Stored records
/---

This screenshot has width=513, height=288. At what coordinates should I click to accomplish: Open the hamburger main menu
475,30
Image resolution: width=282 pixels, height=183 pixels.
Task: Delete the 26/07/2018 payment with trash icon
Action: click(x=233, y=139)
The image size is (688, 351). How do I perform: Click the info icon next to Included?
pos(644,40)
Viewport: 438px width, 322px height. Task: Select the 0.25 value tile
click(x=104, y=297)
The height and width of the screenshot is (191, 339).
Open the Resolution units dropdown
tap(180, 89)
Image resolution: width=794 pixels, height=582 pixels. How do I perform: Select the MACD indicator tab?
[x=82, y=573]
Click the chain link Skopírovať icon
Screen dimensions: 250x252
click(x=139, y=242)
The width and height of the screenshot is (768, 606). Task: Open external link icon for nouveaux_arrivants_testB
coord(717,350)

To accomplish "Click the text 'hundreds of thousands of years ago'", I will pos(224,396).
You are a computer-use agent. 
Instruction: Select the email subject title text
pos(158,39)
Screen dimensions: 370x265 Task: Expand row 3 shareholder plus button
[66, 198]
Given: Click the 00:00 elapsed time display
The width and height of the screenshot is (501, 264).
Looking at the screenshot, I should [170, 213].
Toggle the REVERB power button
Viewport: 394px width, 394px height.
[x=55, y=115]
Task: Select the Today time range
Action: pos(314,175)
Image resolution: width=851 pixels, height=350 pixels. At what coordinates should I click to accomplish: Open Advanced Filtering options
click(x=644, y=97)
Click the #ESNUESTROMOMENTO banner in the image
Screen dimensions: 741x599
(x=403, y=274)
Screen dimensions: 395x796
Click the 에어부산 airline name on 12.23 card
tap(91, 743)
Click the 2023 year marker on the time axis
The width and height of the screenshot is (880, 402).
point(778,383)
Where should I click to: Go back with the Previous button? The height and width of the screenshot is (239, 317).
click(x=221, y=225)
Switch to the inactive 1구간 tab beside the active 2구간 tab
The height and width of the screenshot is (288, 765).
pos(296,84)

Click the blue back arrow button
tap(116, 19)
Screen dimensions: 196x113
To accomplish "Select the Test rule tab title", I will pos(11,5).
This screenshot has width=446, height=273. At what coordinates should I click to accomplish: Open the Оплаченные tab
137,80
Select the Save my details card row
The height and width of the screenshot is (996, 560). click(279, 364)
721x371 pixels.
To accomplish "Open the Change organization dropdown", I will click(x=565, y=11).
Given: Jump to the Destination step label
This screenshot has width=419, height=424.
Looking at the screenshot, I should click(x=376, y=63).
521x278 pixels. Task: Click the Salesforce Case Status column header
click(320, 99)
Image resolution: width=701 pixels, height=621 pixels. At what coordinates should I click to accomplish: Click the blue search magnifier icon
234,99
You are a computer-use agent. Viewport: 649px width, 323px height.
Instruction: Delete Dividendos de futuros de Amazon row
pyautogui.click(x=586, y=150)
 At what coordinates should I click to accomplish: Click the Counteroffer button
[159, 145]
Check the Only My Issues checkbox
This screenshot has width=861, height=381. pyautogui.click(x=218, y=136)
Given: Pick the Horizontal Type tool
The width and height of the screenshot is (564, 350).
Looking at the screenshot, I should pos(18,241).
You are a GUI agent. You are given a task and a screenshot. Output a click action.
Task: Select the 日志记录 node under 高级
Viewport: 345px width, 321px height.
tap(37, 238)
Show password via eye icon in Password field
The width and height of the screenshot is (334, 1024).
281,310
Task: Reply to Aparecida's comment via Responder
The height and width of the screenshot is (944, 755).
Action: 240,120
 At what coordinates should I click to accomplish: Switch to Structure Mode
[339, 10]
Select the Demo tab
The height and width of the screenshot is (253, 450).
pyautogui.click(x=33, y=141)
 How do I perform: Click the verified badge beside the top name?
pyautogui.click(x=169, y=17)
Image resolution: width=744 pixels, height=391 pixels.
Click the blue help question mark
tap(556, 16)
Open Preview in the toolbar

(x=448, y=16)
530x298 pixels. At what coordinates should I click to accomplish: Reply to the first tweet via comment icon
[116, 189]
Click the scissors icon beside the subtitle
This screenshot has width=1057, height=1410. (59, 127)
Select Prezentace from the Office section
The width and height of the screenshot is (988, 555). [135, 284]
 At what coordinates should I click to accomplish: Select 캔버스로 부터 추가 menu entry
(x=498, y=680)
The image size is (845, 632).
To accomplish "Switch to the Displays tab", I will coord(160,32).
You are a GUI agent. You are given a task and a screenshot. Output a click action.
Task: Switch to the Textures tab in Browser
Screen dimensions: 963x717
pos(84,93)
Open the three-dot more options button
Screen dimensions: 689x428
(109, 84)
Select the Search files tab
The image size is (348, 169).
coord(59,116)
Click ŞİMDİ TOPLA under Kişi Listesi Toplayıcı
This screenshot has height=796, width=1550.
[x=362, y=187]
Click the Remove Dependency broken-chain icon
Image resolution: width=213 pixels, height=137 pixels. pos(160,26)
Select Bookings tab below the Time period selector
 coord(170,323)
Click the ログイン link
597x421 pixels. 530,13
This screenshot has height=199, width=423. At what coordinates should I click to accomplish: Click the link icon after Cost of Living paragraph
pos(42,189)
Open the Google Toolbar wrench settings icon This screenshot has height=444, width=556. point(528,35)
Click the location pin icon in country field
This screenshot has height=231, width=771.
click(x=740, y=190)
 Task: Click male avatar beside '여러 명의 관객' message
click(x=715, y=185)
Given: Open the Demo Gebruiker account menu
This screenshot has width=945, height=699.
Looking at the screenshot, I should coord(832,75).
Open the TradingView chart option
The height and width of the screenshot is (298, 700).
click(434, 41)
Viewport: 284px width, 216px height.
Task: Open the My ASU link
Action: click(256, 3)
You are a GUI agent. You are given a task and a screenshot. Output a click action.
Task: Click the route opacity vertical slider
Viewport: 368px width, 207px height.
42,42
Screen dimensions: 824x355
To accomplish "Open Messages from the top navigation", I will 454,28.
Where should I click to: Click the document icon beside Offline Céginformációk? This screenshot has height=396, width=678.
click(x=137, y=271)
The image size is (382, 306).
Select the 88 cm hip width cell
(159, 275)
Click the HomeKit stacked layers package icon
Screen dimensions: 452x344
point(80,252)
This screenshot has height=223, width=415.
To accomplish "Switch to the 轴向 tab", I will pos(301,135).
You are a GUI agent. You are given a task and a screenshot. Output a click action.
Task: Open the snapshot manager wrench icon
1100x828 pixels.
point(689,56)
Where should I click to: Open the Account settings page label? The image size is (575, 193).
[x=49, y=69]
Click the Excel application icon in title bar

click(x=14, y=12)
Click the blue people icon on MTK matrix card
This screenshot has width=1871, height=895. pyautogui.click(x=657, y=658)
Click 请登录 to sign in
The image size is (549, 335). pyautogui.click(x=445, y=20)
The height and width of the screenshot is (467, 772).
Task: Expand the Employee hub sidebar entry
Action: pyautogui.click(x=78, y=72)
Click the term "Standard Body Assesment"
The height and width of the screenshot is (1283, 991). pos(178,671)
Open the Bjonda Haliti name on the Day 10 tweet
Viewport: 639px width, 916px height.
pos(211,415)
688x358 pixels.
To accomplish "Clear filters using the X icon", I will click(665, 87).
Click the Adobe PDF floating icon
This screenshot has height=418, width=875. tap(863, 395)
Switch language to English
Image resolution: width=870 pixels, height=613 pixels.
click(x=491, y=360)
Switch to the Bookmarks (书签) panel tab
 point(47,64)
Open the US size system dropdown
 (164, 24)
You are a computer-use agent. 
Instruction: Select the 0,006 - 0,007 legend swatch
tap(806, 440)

\---

When you output the entries, keep every line exactly as it appears above.

» **Your response**:
This screenshot has width=513, height=288. At what coordinates should I click to accomplish: Open the hamburger main menu
475,30
Image resolution: width=282 pixels, height=183 pixels.
Task: Delete the 26/07/2018 payment with trash icon
Action: click(x=233, y=139)
The image size is (688, 351). How do I perform: Click the info icon next to Included?
pos(644,40)
Viewport: 438px width, 322px height. Task: Select the 0.25 value tile
click(x=104, y=297)
The height and width of the screenshot is (191, 339).
Open the Resolution units dropdown
tap(180, 89)
Image resolution: width=794 pixels, height=582 pixels. How do I perform: Select the MACD indicator tab?
[x=82, y=573]
Click the chain link Skopírovať icon
Screen dimensions: 250x252
click(x=139, y=242)
The width and height of the screenshot is (768, 606). Task: Open external link icon for nouveaux_arrivants_testB
coord(717,350)

To accomplish "Click the text 'hundreds of thousands of years ago'", I will pos(224,396).
You are a computer-use agent. 
Instruction: Select the email subject title text
pos(158,39)
Screen dimensions: 370x265 Task: Expand row 3 shareholder plus button
[66, 198]
Given: Click the 00:00 elapsed time display
The width and height of the screenshot is (501, 264).
Looking at the screenshot, I should [170, 213].
Toggle the REVERB power button
Viewport: 394px width, 394px height.
[x=55, y=115]
Task: Select the Today time range
Action: pos(314,175)
Image resolution: width=851 pixels, height=350 pixels. At what coordinates should I click to accomplish: Open Advanced Filtering options
click(x=644, y=97)
Click the #ESNUESTROMOMENTO banner in the image
Screen dimensions: 741x599
(x=403, y=274)
Screen dimensions: 395x796
Click the 에어부산 airline name on 12.23 card
tap(91, 743)
Click the 2023 year marker on the time axis
The width and height of the screenshot is (880, 402).
point(778,383)
Where should I click to: Go back with the Previous button? The height and width of the screenshot is (239, 317).
click(x=221, y=225)
Switch to the inactive 1구간 tab beside the active 2구간 tab
The height and width of the screenshot is (288, 765).
pos(296,84)

Click the blue back arrow button
tap(116, 19)
Screen dimensions: 196x113
To accomplish "Select the Test rule tab title", I will pos(11,5).
This screenshot has width=446, height=273. At what coordinates should I click to accomplish: Open the Оплаченные tab
137,80
Select the Save my details card row
The height and width of the screenshot is (996, 560). click(279, 364)
721x371 pixels.
To accomplish "Open the Change organization dropdown", I will click(x=565, y=11).
Given: Jump to the Destination step label
This screenshot has width=419, height=424.
Looking at the screenshot, I should click(x=376, y=63).
521x278 pixels. Task: Click the Salesforce Case Status column header
click(320, 99)
Image resolution: width=701 pixels, height=621 pixels. At what coordinates should I click to accomplish: Click the blue search magnifier icon
234,99
You are a computer-use agent. Viewport: 649px width, 323px height.
Instruction: Delete Dividendos de futuros de Amazon row
pyautogui.click(x=586, y=150)
 At what coordinates should I click to accomplish: Click the Counteroffer button
[159, 145]
Check the Only My Issues checkbox
This screenshot has width=861, height=381. pyautogui.click(x=218, y=136)
Given: Pick the Horizontal Type tool
The width and height of the screenshot is (564, 350).
Looking at the screenshot, I should pos(18,241).
You are a GUI agent. You are given a task and a screenshot. Output a click action.
Task: Select the 日志记录 node under 高级
Viewport: 345px width, 321px height.
tap(37, 238)
Show password via eye icon in Password field
The width and height of the screenshot is (334, 1024).
281,310
Task: Reply to Aparecida's comment via Responder
The height and width of the screenshot is (944, 755).
Action: 240,120
 At what coordinates should I click to accomplish: Switch to Structure Mode
[339, 10]
Select the Demo tab
The height and width of the screenshot is (253, 450).
pyautogui.click(x=33, y=141)
 How do I perform: Click the verified badge beside the top name?
pyautogui.click(x=169, y=17)
Image resolution: width=744 pixels, height=391 pixels.
Click the blue help question mark
tap(556, 16)
Open Preview in the toolbar

(x=448, y=16)
530x298 pixels. At what coordinates should I click to accomplish: Reply to the first tweet via comment icon
[116, 189]
Click the scissors icon beside the subtitle
This screenshot has width=1057, height=1410. (59, 127)
Select Prezentace from the Office section
The width and height of the screenshot is (988, 555). [135, 284]
 At what coordinates should I click to accomplish: Select 캔버스로 부터 추가 menu entry
(x=498, y=680)
The image size is (845, 632).
To accomplish "Switch to the Displays tab", I will coord(160,32).
You are a GUI agent. You are given a task and a screenshot. Output a click action.
Task: Switch to the Textures tab in Browser
Screen dimensions: 963x717
pos(84,93)
Open the three-dot more options button
Screen dimensions: 689x428
(109, 84)
Select the Search files tab
The image size is (348, 169).
coord(59,116)
Click ŞİMDİ TOPLA under Kişi Listesi Toplayıcı
This screenshot has height=796, width=1550.
[x=362, y=187]
Click the Remove Dependency broken-chain icon
Image resolution: width=213 pixels, height=137 pixels. pos(160,26)
Select Bookings tab below the Time period selector
 coord(170,323)
Click the ログイン link
597x421 pixels. 530,13
This screenshot has height=199, width=423. At what coordinates should I click to accomplish: Click the link icon after Cost of Living paragraph
pos(42,189)
Open the Google Toolbar wrench settings icon This screenshot has height=444, width=556. point(528,35)
Click the location pin icon in country field
This screenshot has height=231, width=771.
click(x=740, y=190)
 Task: Click male avatar beside '여러 명의 관객' message
click(x=715, y=185)
Given: Open the Demo Gebruiker account menu
This screenshot has width=945, height=699.
Looking at the screenshot, I should coord(832,75).
Open the TradingView chart option
The height and width of the screenshot is (298, 700).
click(434, 41)
Viewport: 284px width, 216px height.
Task: Open the My ASU link
Action: click(256, 3)
You are a GUI agent. You are given a task and a screenshot. Output a click action.
Task: Click the route opacity vertical slider
Viewport: 368px width, 207px height.
42,42
Screen dimensions: 824x355
To accomplish "Open Messages from the top navigation", I will 454,28.
Where should I click to: Click the document icon beside Offline Céginformációk? This screenshot has height=396, width=678.
click(x=137, y=271)
The image size is (382, 306).
Select the 88 cm hip width cell
(159, 275)
Click the HomeKit stacked layers package icon
Screen dimensions: 452x344
point(80,252)
This screenshot has height=223, width=415.
To accomplish "Switch to the 轴向 tab", I will pos(301,135).
You are a GUI agent. You are given a task and a screenshot. Output a click action.
Task: Open the snapshot manager wrench icon
1100x828 pixels.
point(689,56)
Where should I click to: Open the Account settings page label? The image size is (575, 193).
[x=49, y=69]
Click the Excel application icon in title bar

click(x=14, y=12)
Click the blue people icon on MTK matrix card
This screenshot has width=1871, height=895. pyautogui.click(x=657, y=658)
Click 请登录 to sign in
The image size is (549, 335). pyautogui.click(x=445, y=20)
The height and width of the screenshot is (467, 772).
Task: Expand the Employee hub sidebar entry
Action: pyautogui.click(x=78, y=72)
Click the term "Standard Body Assesment"
The height and width of the screenshot is (1283, 991). pos(178,671)
Open the Bjonda Haliti name on the Day 10 tweet
Viewport: 639px width, 916px height.
pos(211,415)
688x358 pixels.
To accomplish "Clear filters using the X icon", I will click(665, 87).
Click the Adobe PDF floating icon
This screenshot has height=418, width=875. tap(863, 395)
Switch language to English
Image resolution: width=870 pixels, height=613 pixels.
click(x=491, y=360)
Switch to the Bookmarks (书签) panel tab
 point(47,64)
Open the US size system dropdown
 (164, 24)
You are a computer-use agent. 
Instruction: Select the 0,006 - 0,007 legend swatch
tap(806, 440)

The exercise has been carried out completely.